Third time’s a charm
Google Maps showed us one last option: a steep, dirt road that runs near Dworshak Dam. We took this road as the sun was setting. The smoke from the wildfire was beautiful but eerie, and we kept expecting another roadblock. When we got to the top of the hill, we realized we were behind the wildfire. Our nerves were pretty shot at this point and all of the deer on the road did not help. But eventually, we made it to the park. By this time, it was dark and difficult to see. We managed to find our cabin and get inside, but there was no power.
Feeling out of sorts, we headed to the campground in search of answers. Thankfully, most campers are friendly and we quickly found a group who shared with us the news that the entire state park was without power and had been all day. Also, campfires were allowed. They did not know anything about the wildfire happening just a few miles away. R may have gotten a little carried away when she first described it. We decided it was probably better not to encourage the panic that started to arise and instead started to backpedal. We thanked them for their time and got back to our cabin.
Campfires and stargazing
There was not much we could do at that point.

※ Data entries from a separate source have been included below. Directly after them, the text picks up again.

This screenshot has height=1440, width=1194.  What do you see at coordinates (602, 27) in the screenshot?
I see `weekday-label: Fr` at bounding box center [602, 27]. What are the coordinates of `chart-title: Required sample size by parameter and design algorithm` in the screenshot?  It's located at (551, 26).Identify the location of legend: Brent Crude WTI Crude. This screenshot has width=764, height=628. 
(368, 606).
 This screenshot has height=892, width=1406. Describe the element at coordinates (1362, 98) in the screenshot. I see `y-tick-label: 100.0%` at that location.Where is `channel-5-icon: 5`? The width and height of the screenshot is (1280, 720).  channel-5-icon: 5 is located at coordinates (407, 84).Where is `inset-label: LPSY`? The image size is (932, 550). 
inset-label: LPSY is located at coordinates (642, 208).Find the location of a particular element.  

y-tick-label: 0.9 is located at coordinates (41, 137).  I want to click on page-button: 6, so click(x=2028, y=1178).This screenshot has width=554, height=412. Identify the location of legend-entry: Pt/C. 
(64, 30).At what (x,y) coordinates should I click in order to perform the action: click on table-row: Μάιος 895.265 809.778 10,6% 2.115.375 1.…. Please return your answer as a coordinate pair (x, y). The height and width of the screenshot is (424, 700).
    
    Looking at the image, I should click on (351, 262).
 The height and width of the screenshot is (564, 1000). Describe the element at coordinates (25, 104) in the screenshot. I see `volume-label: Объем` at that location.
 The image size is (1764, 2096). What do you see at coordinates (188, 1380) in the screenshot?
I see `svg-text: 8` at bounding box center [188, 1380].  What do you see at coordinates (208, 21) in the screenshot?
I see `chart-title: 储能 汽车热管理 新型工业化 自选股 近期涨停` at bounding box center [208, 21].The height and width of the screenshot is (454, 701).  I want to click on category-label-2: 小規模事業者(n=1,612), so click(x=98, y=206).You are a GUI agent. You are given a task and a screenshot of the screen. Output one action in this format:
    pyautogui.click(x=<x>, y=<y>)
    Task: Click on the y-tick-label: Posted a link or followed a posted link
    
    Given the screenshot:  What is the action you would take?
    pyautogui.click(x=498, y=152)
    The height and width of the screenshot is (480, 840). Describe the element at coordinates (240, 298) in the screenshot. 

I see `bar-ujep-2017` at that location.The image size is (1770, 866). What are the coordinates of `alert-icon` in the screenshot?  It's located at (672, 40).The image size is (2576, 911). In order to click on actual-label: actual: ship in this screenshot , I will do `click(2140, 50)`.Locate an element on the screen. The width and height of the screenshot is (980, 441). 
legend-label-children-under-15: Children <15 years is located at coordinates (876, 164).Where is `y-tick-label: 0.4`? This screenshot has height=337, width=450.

We were prepared to spend the night in a cabin with electricity and a heater. We were not prepared to camp. Thankfully, we had procured some firewood and a lighter a few days earlier. We managed to build a decent campfire and spent the evening telling stories from before we met. We also spent a lot of time staring at the sky. The stars that night were some of the most beautiful that I have ever seen.
After putting out our fire, we put on every piece of clothing we had to make up for a heater we could not turn on without electricity. I was sure I was in for a miserable night. Plus, we were a bit worried that we might have to evacuate if the wind shifted and fire moved our way. Thankfully, we stayed warm, slept well and the wildfire stayed away.
Final activities at Dworshak State Park
The next morning we headed to the horseshoe pits. In case you are wondering, we are both terrible at horseshoes. But the weather was nice. We also decided to go down to the reservoir and take a look around. It was much lower than I expected. But thanks to Jake, I now know that is normal for this time of year.
I am not sure if we will ever think of Dworshak State Park without thinking about that wildfire and all of the challenges it presented us. But Jake Davis painted a picture of a park I want to visit again…probably in the springtime.
Note: we visited Dworshak State Park as part of our Idaho State Parks Challenge. The challenge consists of visiting all of Idaho’s state parks in one year. We made up this challenge to see a bit more of our beautiful state and help alleviate the restlessness caused by Covid-19 travel restrictions. Feel free to join the challenge!